The 125th edition of the race got moved to October for better circumstances amid the pandemic, providing better timing for Nunn, and it also gave him a chance to honor a fallen colleague.
Wearing a shirt that said “#BlaizeOn” to honor Officer Blaize Madrid-Evans, who died in the line of duty last month, Nunn finished No. 1,204 out of more than 9,200 runners in Monday's marathon. He completed 26.2 miles in 2 hours, 57 seconds – averaging less than seven minutes a mile.
Among the 45-49 age group, Nunn was 88th.
“That was my goal,” said Nunn, who is a school resource officer at Truman High School and this year took over as the head cross country coach. “I kind of had staggered goals. If I was about 3:30 it would have been good, and anything under 3 I would be really happy with. That's almost exactly what I ran at the Gobbler Grind (last November in Overland Park), and I ran the second half faster than the first.”
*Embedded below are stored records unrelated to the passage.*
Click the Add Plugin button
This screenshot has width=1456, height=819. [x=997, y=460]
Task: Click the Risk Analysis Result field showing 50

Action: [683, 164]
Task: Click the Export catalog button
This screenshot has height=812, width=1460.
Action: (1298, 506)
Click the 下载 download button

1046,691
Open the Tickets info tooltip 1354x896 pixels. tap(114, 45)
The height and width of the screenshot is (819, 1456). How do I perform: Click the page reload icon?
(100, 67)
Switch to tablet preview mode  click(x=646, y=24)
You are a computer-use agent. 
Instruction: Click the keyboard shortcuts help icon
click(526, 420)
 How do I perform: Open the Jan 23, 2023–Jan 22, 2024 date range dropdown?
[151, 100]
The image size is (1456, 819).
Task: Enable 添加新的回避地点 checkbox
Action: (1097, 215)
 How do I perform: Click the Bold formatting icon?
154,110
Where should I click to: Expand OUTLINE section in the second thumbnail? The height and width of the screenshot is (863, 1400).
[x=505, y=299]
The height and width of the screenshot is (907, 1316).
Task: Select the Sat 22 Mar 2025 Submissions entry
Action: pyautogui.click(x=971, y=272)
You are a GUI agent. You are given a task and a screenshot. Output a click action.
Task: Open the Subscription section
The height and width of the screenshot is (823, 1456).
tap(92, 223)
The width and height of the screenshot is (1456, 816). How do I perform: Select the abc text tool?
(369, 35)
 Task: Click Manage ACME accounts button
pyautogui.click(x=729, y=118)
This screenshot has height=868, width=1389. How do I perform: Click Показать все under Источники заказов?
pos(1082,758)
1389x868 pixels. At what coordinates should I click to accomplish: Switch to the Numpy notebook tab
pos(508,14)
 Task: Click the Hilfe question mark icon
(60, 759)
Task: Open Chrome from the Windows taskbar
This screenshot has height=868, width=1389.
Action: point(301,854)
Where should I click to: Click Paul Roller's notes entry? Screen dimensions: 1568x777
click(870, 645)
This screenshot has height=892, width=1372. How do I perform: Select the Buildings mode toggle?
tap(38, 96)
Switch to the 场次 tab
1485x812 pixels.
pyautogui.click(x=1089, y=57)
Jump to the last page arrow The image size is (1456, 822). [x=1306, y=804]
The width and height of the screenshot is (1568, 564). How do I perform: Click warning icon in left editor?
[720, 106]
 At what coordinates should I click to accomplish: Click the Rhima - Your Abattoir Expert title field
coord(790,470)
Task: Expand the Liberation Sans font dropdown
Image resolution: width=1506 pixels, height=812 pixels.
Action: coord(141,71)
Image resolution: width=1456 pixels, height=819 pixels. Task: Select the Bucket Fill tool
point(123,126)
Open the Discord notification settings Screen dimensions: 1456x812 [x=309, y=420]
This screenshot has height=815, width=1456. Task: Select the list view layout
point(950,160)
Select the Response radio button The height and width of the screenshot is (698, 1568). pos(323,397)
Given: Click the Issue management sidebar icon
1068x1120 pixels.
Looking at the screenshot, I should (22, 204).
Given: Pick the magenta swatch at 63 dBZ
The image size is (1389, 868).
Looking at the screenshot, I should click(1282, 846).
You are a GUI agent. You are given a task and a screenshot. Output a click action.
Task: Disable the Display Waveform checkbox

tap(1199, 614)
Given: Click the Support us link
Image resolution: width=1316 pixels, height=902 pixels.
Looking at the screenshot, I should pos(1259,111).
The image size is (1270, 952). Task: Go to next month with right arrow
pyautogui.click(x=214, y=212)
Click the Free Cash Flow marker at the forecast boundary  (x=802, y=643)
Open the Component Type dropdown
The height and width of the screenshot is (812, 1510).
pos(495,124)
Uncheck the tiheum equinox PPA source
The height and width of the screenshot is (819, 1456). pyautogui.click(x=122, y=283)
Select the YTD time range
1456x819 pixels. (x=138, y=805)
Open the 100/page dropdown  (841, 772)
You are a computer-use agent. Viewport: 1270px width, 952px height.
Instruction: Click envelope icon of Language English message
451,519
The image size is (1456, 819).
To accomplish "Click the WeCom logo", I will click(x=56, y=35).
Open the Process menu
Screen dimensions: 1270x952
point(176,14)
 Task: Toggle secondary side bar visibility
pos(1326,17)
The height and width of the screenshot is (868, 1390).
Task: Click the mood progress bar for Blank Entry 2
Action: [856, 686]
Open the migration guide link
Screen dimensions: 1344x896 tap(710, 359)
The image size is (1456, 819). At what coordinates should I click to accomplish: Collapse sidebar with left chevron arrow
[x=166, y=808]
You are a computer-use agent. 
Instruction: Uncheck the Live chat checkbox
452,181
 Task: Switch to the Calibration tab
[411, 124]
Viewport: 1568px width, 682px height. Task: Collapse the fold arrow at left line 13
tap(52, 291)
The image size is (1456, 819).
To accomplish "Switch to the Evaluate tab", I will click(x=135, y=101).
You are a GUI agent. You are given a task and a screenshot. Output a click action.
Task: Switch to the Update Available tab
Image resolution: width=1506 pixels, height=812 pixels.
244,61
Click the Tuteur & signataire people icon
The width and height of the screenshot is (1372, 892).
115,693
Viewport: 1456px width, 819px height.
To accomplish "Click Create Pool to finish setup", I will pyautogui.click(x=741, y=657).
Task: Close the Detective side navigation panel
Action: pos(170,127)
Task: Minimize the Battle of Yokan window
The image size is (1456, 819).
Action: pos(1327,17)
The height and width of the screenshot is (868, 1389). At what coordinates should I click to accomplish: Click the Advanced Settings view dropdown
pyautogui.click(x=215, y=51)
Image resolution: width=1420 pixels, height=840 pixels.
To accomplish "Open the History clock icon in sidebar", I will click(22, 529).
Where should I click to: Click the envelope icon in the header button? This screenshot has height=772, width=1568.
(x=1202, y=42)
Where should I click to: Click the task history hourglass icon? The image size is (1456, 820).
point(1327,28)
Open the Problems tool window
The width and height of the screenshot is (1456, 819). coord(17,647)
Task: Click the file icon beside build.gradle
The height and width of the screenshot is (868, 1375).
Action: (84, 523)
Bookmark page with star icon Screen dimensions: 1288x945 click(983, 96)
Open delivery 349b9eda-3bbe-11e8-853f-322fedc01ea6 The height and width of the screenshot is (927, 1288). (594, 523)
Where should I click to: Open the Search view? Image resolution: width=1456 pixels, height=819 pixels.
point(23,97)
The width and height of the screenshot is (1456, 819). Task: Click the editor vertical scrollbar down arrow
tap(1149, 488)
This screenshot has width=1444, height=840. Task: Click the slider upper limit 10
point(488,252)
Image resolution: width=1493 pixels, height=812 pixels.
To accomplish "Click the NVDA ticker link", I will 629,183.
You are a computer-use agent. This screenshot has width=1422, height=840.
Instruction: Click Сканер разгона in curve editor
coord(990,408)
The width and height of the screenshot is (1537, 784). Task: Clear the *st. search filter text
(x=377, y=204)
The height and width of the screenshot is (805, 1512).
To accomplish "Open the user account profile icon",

Nunn's brother is the cross country coach at Raytown South High School, and he told Nunn that one of his former runners, who had just turned 36, would be competing.
“He asked me run it with him,” Nunn said. “When they offered it in October and post-COVID, I decided to do it.”
“I was in the second wave (in a staggered start), and I still ended up in a thick sea of people. I was kind of weaving my way through the whole time. It's the biggest race I ever been a part of.”
Being so far back from the actual start line when the opening gun went off, Nunn actually ran 29 minutes before he reached that start time.
“It was really nice to see all the people out,” Nunn said. “The streets were just lined with people the whole way, cheering the whole time. It's really well run; it's gone on for so long, obviously they know how to do it.”
A Truman High School alum, Nunn was an all-state swimmer who took up running after college and has kept up with it “off and on” for more than 20 years. Coaching, running and leading Bible study, he says, help him maintain good mental health with an often hectic and at times traumatic career in law enforcement.
“I don't have a problem going to sleep at night,” he said.
Even so, Madrid-Evans' death at age 22 obviously hits hard. Nunn served on the honor guard for the funeral, and a local apparel company put together the officer's singlet for the race. Running the marathon so soon after the tragedy, with the special shirt, provided an ideal way for him and others to remember Madrid-Evans.
“I don't want him to ever be forgotten,” Nunn said.